Ann Pachett is an amazing writer, and this book was no exception.

State of Wonder, Ann Patchett

Here's your blurb:


In a narrative replete with poison arrows, devouring snakes, scientific miracles, and spiritual transformations, State of Wonder presents a world of stunning surprise and danger, rich in emotional resonance and moral complexity.

As Dr. Marina Singh embarks upon an uncertain odyssey into the insect-infested Amazon, she will be forced to surrender herself to the lush but forbidding world that awaits within the jungle. Charged with finding her former mentor Dr. Annick Swenson, a researcher who has disappeared while working on a valuable new drug, she will have to confront her own memories of tragedy and sacrifice as she journeys into the unforgiving heart of darkness. Stirring and luminous, State of Wonder is a world unto itself, where unlikely beauty stands beside unimaginable loss beneath the rain forest's jeweled canopy.
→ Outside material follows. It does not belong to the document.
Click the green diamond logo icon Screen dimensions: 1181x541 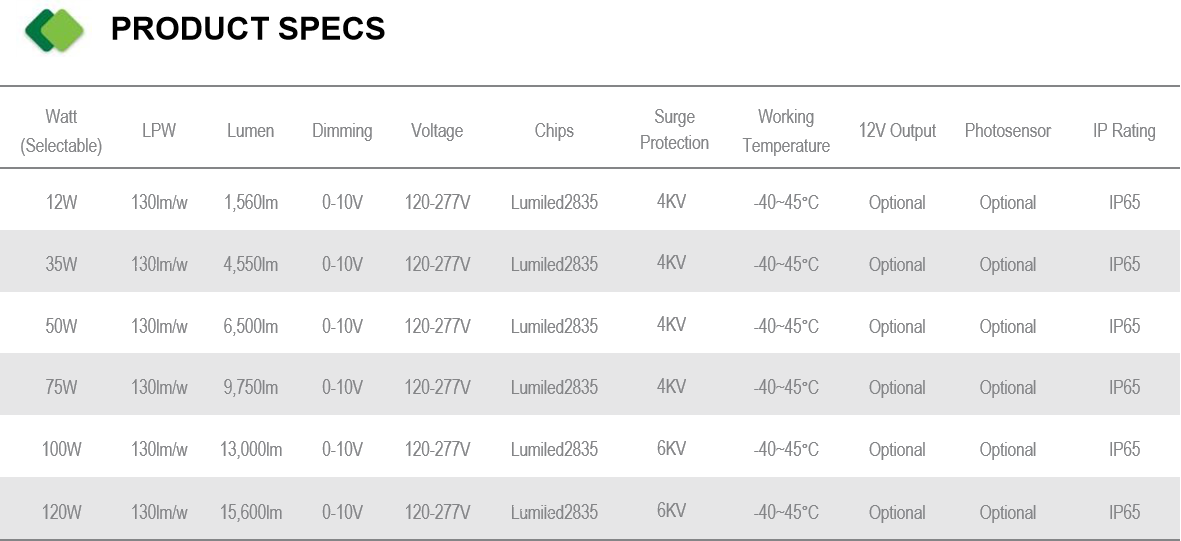coord(54,30)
Patchett wrote Bel Canto and Run, both of which I have reviewed before. She is very distinctive. Her flowing, poetic prose continues in Wonder, but this time I focused less on her writing style and more on her larger themes. She has a wondrous talent for giving you a sense of place, for developing the setting beautifully. She unfolds the amazon in a way that lives in my memory as if I had been there, but not in the boring three-page-long-adjective-saturated manner of many lesser writers.

It could be true that I focus more on setting because I found some of the characters less developed and authentic than usual (I read a few reviews that said the characters sometimes made decisions or took action that didn't fit their previously painted identities, which I think is true). And, as with Run, I almost felt like she tried to do too many plots: the interplay between capitalism and the common good, global health issues, family ties, drug research and development, workplace romances, female rights, family planning, poisonous spiders, that kinda thing. Quite a breadth for one novel. 

I'm glad I read it, because a very good but not excellent novel from Patchett is better than many other novelists' best work.